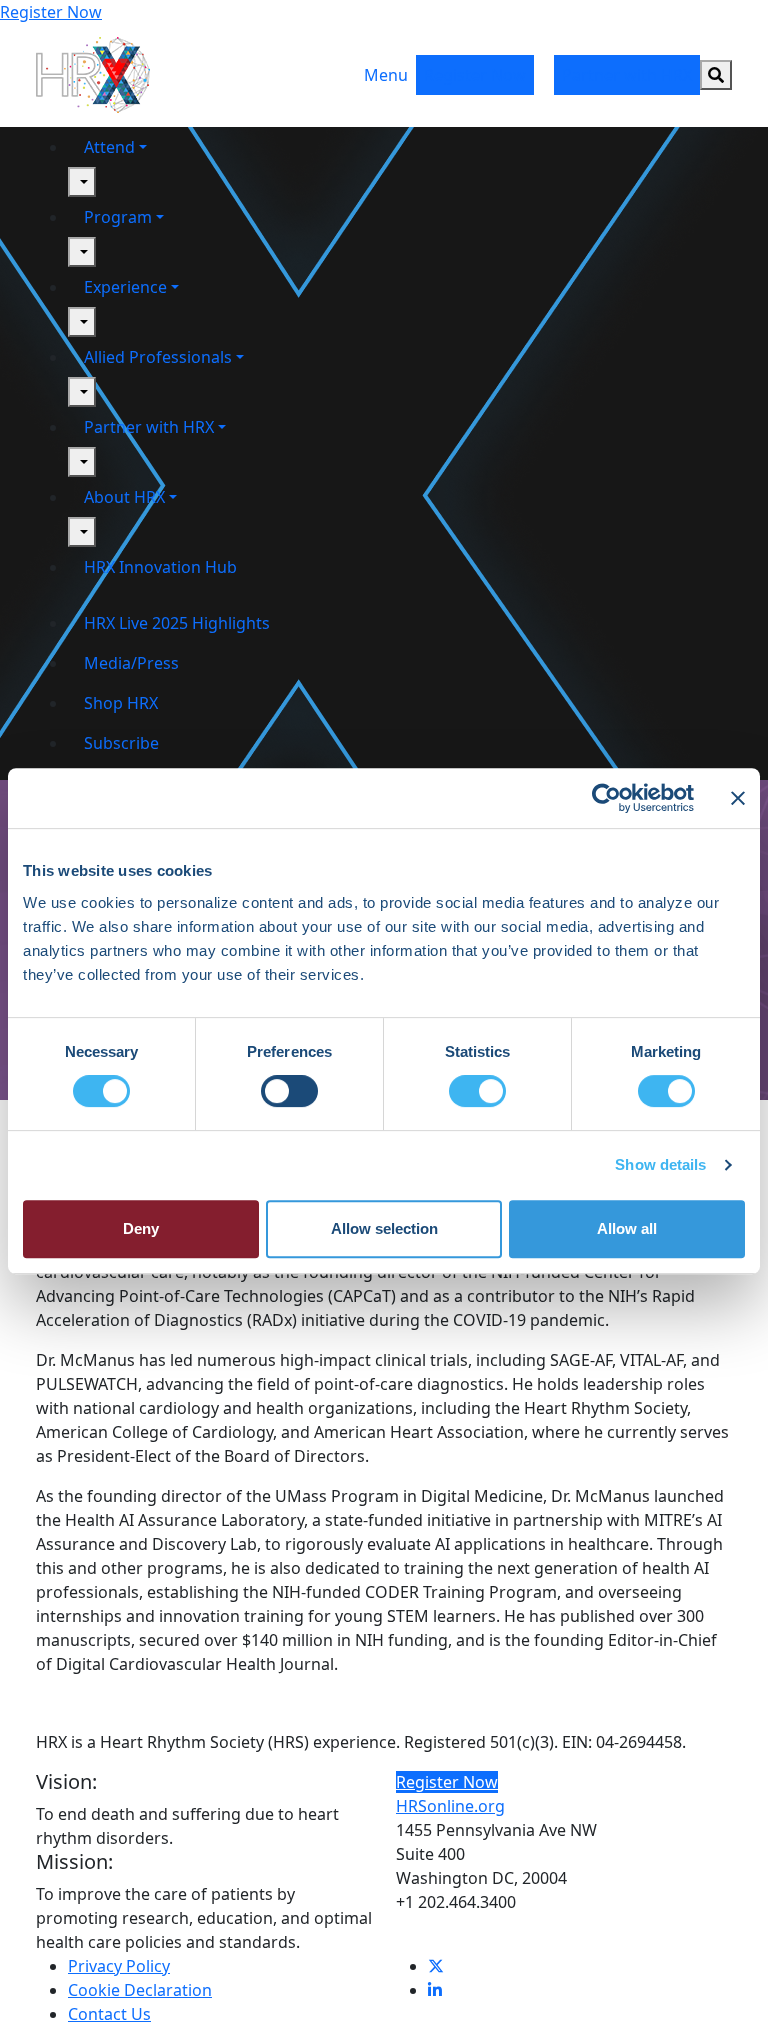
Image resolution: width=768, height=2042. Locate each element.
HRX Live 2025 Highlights (177, 623)
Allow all (627, 1228)
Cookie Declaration (140, 1990)
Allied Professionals (158, 357)
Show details (660, 1164)
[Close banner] (738, 798)
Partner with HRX (627, 75)
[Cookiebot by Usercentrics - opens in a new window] (606, 798)
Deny (141, 1228)
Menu (386, 75)
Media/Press (131, 663)
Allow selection (384, 1228)
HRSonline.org (450, 1806)
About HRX (124, 497)
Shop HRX (121, 703)
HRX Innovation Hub (160, 567)
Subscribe (121, 743)
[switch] (289, 1091)
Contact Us (109, 2014)
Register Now (51, 12)
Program (118, 217)
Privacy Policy (119, 1966)
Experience (125, 287)
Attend (109, 147)
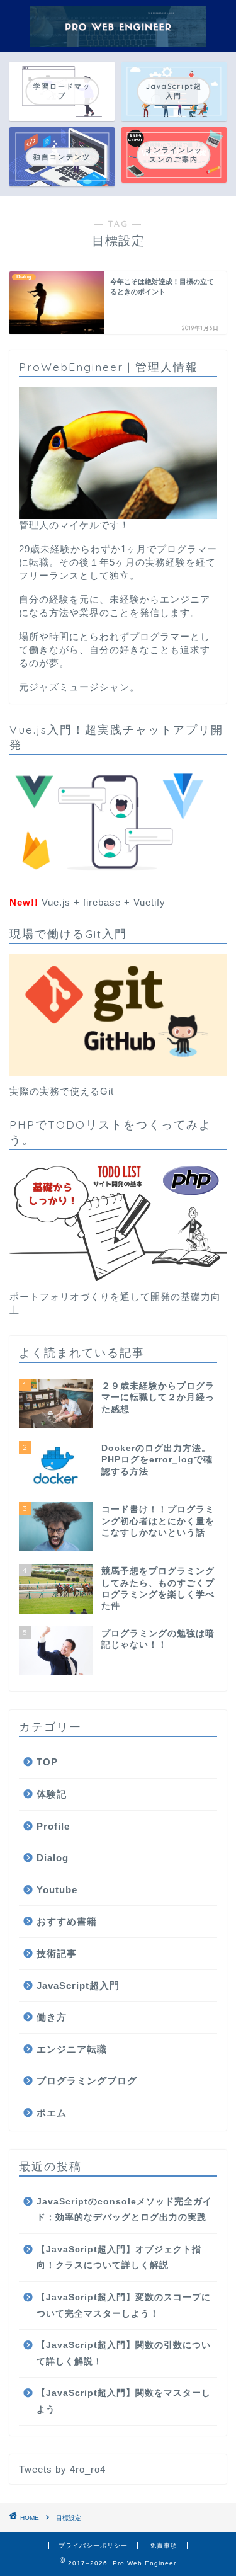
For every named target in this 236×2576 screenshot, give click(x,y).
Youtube (57, 1889)
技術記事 (57, 1953)
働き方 (52, 2017)
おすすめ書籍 (67, 1921)
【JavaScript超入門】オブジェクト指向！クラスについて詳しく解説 (119, 2258)
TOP (47, 1762)
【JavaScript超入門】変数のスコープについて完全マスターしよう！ (124, 2305)
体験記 (52, 1794)
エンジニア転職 (72, 2049)
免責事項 (163, 2545)
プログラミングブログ (87, 2080)
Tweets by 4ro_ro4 (62, 2469)
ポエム (52, 2112)
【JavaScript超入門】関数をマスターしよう (124, 2401)
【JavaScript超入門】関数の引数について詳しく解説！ (124, 2353)
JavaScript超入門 (78, 1985)
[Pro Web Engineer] (118, 41)
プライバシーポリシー (93, 2545)
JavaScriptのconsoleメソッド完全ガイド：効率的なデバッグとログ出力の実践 (124, 2210)
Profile (53, 1826)
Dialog (53, 1857)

YOUR OBJECTIVE
Give only how many lines above hold "JavaScript超入門".

REPLY
5